Problem statement - Below, find each line holding "size" and state how many there are, using the number alone.

Record excerpts -
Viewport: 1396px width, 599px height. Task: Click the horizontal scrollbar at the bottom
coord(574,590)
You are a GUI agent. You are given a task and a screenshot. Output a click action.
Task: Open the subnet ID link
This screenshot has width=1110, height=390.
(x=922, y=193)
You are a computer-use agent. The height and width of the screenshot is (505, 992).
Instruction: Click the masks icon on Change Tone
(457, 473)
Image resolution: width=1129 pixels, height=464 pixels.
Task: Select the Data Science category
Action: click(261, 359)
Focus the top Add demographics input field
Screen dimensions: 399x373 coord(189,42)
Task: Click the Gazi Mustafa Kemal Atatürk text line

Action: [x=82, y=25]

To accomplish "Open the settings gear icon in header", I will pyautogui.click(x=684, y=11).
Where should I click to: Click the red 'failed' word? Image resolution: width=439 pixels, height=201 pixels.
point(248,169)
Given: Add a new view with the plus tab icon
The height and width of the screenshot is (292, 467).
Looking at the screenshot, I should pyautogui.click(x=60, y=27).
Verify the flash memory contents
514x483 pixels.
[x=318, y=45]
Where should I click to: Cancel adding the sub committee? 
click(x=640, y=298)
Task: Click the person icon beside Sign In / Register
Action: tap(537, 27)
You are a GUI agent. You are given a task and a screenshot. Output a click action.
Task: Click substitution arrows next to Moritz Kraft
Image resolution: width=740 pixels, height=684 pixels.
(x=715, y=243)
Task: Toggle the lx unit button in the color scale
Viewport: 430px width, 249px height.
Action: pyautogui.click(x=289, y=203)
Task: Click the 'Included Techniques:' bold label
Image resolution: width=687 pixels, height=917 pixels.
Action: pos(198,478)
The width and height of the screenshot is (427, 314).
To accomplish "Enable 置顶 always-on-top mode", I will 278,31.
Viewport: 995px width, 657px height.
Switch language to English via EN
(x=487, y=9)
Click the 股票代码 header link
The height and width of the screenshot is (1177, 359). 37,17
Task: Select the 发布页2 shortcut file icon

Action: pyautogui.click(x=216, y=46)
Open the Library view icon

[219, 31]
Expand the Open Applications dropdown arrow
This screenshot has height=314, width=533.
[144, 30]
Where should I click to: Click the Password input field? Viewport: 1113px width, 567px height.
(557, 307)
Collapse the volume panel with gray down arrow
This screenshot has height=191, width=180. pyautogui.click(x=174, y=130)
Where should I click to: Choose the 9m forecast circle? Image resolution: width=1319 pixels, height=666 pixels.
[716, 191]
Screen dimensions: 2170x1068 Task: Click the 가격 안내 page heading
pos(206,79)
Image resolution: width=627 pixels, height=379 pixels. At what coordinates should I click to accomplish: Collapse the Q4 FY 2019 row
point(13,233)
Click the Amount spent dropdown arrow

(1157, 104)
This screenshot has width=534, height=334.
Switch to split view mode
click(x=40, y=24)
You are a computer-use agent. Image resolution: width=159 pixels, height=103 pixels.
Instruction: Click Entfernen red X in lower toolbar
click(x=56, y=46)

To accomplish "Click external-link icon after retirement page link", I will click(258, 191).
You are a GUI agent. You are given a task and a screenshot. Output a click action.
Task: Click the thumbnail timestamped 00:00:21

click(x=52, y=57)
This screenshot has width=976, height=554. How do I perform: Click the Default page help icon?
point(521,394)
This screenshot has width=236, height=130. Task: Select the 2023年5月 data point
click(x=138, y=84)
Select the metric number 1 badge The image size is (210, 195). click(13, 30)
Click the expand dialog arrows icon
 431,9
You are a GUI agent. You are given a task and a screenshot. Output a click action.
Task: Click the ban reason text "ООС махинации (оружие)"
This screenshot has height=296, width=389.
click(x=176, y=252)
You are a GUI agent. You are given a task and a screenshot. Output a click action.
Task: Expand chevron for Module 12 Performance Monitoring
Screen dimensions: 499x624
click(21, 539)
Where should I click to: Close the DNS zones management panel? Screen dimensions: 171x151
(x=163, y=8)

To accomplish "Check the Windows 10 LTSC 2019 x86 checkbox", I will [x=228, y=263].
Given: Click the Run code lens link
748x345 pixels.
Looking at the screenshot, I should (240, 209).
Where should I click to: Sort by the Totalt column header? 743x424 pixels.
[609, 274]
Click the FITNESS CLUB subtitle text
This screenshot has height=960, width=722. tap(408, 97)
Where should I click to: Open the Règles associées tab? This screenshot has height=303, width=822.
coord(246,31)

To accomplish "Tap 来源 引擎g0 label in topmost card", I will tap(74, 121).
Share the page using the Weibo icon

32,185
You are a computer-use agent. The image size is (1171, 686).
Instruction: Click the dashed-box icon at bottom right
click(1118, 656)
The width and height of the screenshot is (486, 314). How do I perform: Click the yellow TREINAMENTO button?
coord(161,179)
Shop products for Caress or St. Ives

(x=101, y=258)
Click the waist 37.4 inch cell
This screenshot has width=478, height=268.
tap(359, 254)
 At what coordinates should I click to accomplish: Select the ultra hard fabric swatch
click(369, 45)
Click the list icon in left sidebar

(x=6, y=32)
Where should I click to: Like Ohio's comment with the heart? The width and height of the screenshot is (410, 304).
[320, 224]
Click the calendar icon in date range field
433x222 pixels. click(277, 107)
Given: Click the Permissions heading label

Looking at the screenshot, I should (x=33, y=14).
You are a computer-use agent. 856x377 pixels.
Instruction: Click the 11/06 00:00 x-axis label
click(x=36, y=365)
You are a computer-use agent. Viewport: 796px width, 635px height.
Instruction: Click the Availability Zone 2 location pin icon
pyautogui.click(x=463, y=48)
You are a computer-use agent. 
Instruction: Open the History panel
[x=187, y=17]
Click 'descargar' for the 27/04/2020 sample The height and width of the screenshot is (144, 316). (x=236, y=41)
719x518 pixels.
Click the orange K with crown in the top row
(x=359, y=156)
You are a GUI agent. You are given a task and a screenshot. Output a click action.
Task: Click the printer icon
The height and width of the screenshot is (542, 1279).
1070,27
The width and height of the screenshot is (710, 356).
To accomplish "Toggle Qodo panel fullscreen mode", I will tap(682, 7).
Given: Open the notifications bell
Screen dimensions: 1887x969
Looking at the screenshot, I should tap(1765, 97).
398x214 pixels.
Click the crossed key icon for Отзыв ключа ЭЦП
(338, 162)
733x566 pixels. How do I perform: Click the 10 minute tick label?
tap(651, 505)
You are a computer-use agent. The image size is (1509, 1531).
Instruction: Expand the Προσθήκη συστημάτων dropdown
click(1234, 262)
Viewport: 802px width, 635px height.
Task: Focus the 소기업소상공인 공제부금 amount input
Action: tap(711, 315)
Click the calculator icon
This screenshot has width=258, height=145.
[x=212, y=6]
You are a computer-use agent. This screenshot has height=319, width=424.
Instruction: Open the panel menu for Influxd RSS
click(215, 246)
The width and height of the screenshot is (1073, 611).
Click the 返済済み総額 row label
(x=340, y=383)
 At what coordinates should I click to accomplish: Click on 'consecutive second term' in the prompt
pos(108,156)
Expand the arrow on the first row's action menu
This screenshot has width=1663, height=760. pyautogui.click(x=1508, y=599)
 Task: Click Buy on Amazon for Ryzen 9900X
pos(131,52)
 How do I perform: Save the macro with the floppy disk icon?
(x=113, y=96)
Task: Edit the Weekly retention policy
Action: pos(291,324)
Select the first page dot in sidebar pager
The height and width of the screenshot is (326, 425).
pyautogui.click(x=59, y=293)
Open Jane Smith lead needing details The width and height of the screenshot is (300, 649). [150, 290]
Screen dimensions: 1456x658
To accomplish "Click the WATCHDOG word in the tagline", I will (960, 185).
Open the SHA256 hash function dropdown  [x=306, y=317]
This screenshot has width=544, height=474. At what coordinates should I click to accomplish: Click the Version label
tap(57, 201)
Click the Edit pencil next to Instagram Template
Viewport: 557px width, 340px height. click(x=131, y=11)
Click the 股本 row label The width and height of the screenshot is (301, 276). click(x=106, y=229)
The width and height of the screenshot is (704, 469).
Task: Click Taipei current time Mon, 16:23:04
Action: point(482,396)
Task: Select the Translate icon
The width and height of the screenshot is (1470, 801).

Result of this task - 3